I looked to my left. Against the wall indeed something leaned. Was it a whiteboard? Apparently, in this teller’s mind, it was. I will let you be the judge:

I will share my opinion: This is not a whiteboard. This is a fucking A-frame sign that my eyes dismissed as an advertisement.

The sign was leaning against the wall just to the left of the door. Leaning, out of eyeline, as though it had been closed up for the day. It was not standing on top of the welcome desk, which would not have transformed it into a whiteboard, but would possibly have caught my eye.

I have added an X to the diagram of the bank, indicating the location of the not-a-whiteboard:

“This?” I asked, gesturing to the sign that I had not even acknowledged because it bore so tenuous a relationship to the word “whiteboard” in my mind, my face by now aflame and my pulse rapid in my throat. The horde of bank patrons looked on as the teller said, in tones of my-god-I-thought-I’d-have-to-hit-you-over-the-head-with-it, “Yes.”

I like to think that I would have eventually noticed and examined the sign, had I not been so completely befuddled by the spotlight of the teller’s attention. But perhaps I really am that dumb; who’s to say.

“Oh I see,” I said, not sure whether I was speaking to her or the other patrons or myself, “I just scan it and then sign in that way?”

A woman materialized behind the welcome desk. She would have been much more welcome, to me at least, a few moments prior to this little drama. 

“Hi,” she said smoothly. “If you just scan the QR code, you’ll be able to sign in. You’ll get a few questions and I can walk you through how to answer them.”

I was so flustered I could hardly see. My hands were trembling under the pressure of all those eyes. But I managed to open my camera and scan the QR code, like the tech-savvy millennial I pretend to be. 

“It should pre-load a number in your text messages, and you just hit send,” the woman directed, her voice low and soothing as though I might at any moment startle and take flight or maybe bare my teeth at her and growl. She was there to avert another scene as much as she was to help. 

I dutifully sent the text; I was so discombobulated that I honestly don’t know if I could have figured out what to do by myself. 

I understand and value technology. I do. But just because a technological tool may make simplify or improve workflow for the staff of a company doesn’t mean it is useful or workable for its customers. If I hadn’t been so publicly floundering, I don’t know that I would have gotten any help. I might still be there, in that bank, looking for an invisible whiteboard.

“You’ll get a text,” the woman explained, “and you just need to answer ‘yes.'”

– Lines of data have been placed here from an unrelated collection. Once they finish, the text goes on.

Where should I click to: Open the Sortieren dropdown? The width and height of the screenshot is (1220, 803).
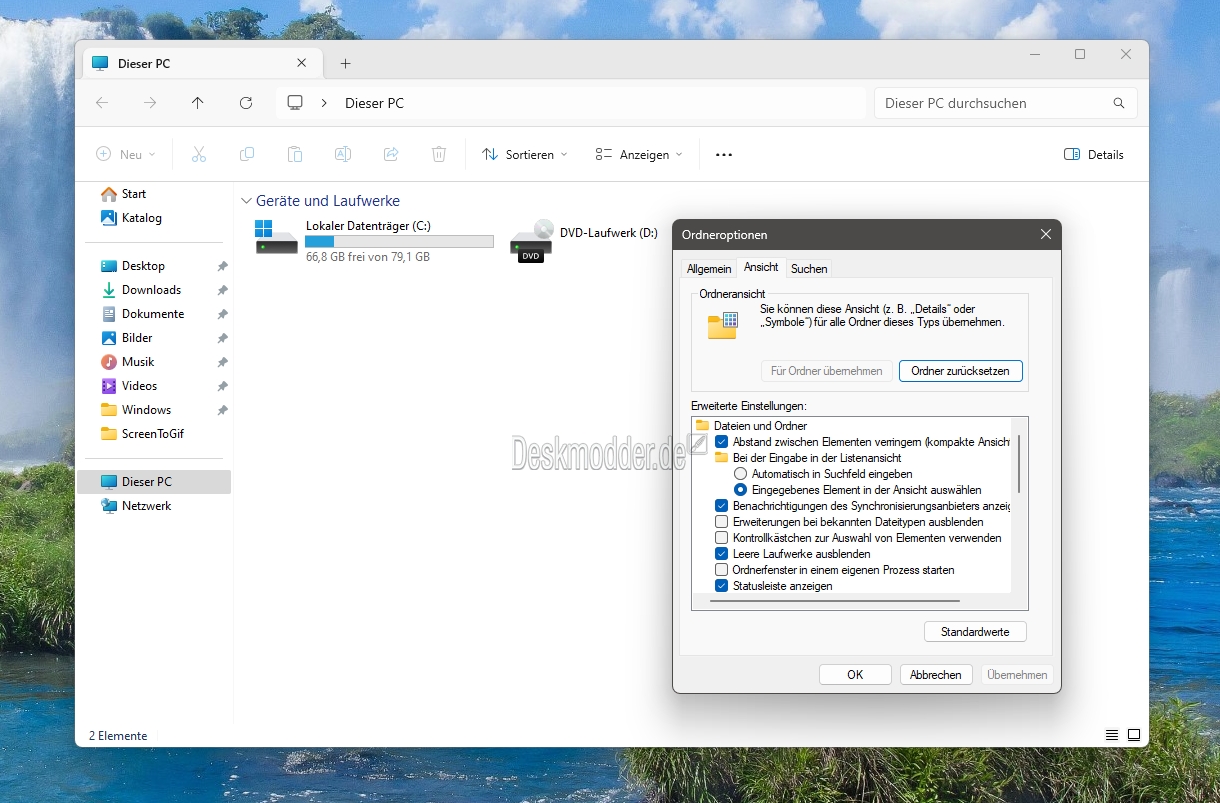(x=525, y=155)
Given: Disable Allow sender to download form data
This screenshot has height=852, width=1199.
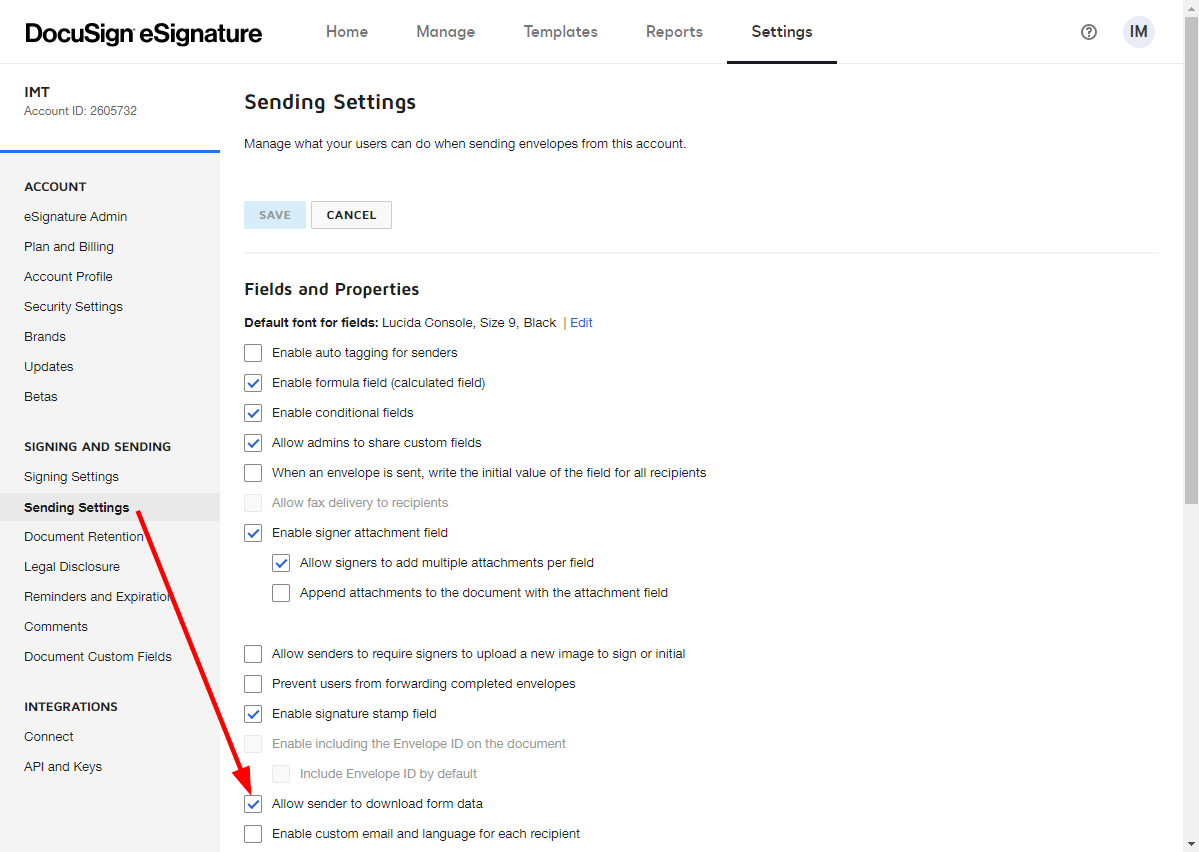Looking at the screenshot, I should (x=253, y=804).
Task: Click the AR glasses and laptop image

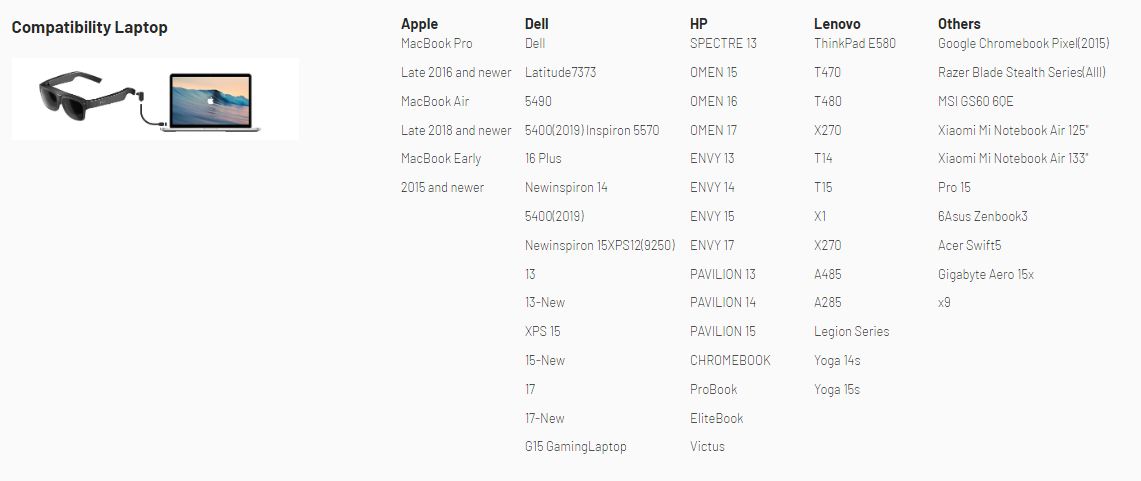Action: tap(155, 99)
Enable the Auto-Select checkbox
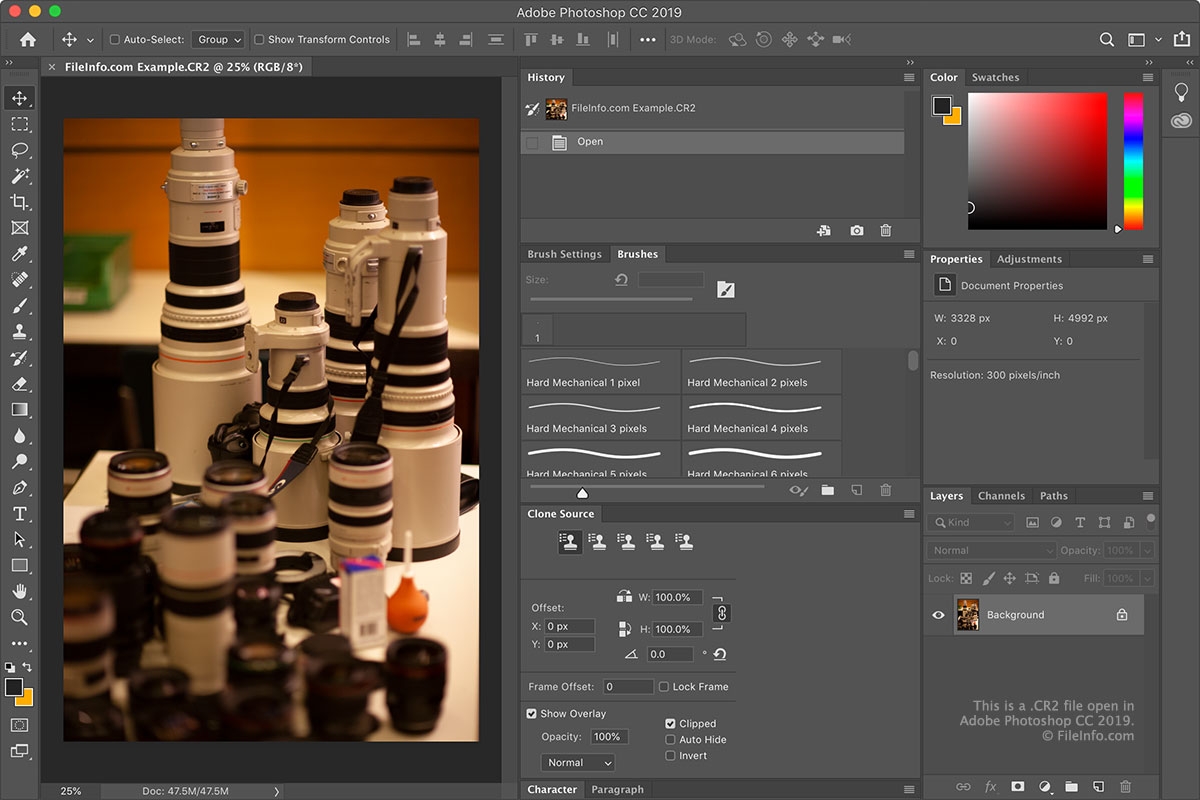 coord(115,40)
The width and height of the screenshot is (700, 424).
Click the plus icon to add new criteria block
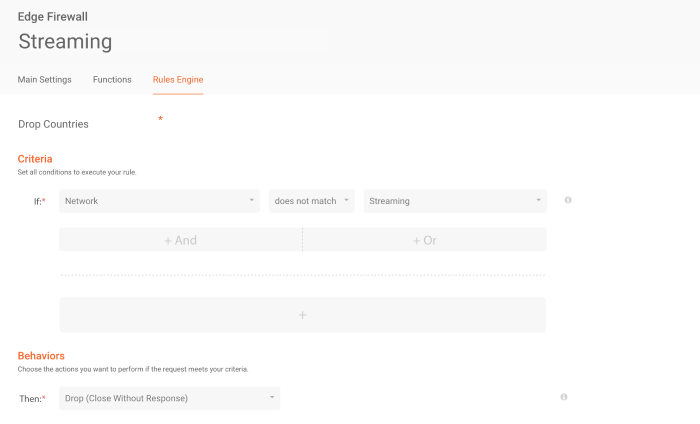click(302, 315)
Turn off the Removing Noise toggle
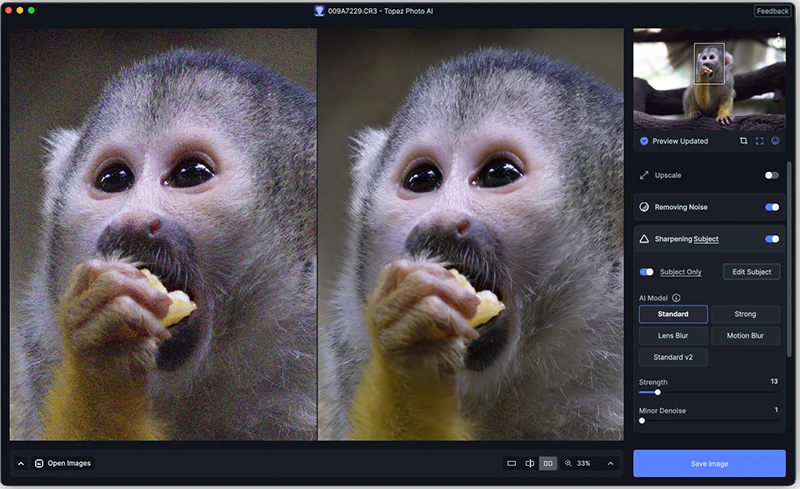The height and width of the screenshot is (489, 800). [771, 207]
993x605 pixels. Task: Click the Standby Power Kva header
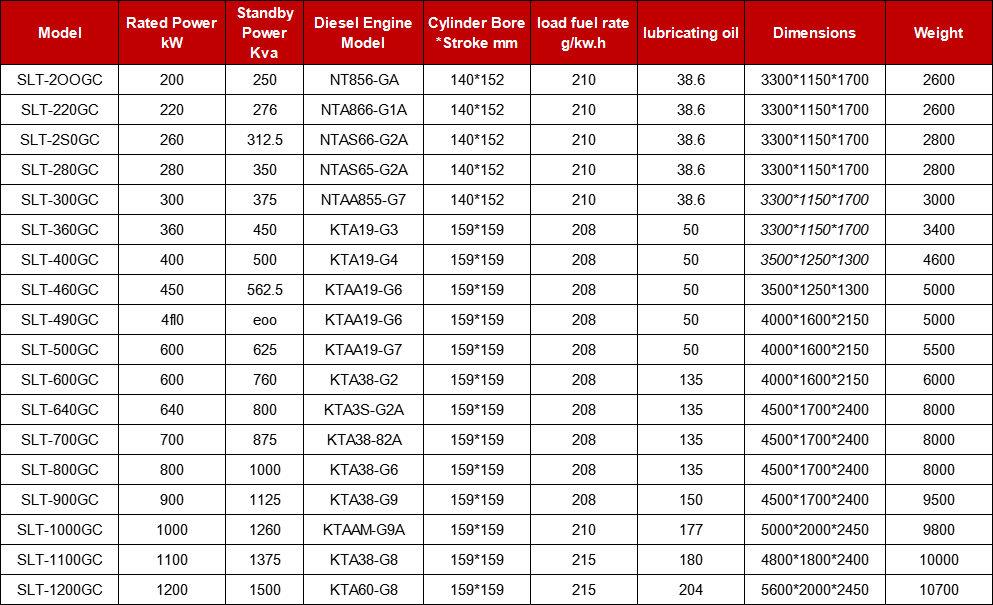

A few long seconds passed and I got a reply text with some ridiculously simple question, like “Do you have an appointment today? 1. Yes 2. No” and the woman, reading over my shoulder said, “Now, type in a 2 and hit send.” She walked me through the remaining questions, all equally basic – “What are you here to do? 1. Deposit 2. Set up account 3. Withdrawal 4. Other” and “What is your name?” and “Do you have an account here?” etc. I could feel the eyes of the remaining patrons on me, curious to learn just how much help I really needed or possibly feeling grateful they were safely on the other side of the crowd control stanchions and far away from this check-in process.

Finally, I reached the end of the text questions – the “sign in process” – and I got a text that said, “Thank you! A banker will be with you shortly!”

That’s when the calming woman said, “Great! Thank you for signing in. I can help you right now.”

Picture me blinking rapidly as though something had short-circuited in my brain. 

I followed her back to her office. We sat down. I explained to her why I was there: we would be closing in two days, my title company advised me to come and set up the wire in advance. 

“Oh, we can’t pre-schedule a wire transfer,” she said. 

I stared at her. “But… we haven’t signed closing documents yet. I don’t want to wire the money until the date of closing.”

She nodded. “I understand. But the wire transfer occurs the same day we schedule it.” She left her office briefly to double check that this was true with a colleague. 

When she returned, she smiled at me pityingly.

“You’ll have to come back in two days,” she said. “I’ll make an appointment for you, so you don’t have to go through that again.”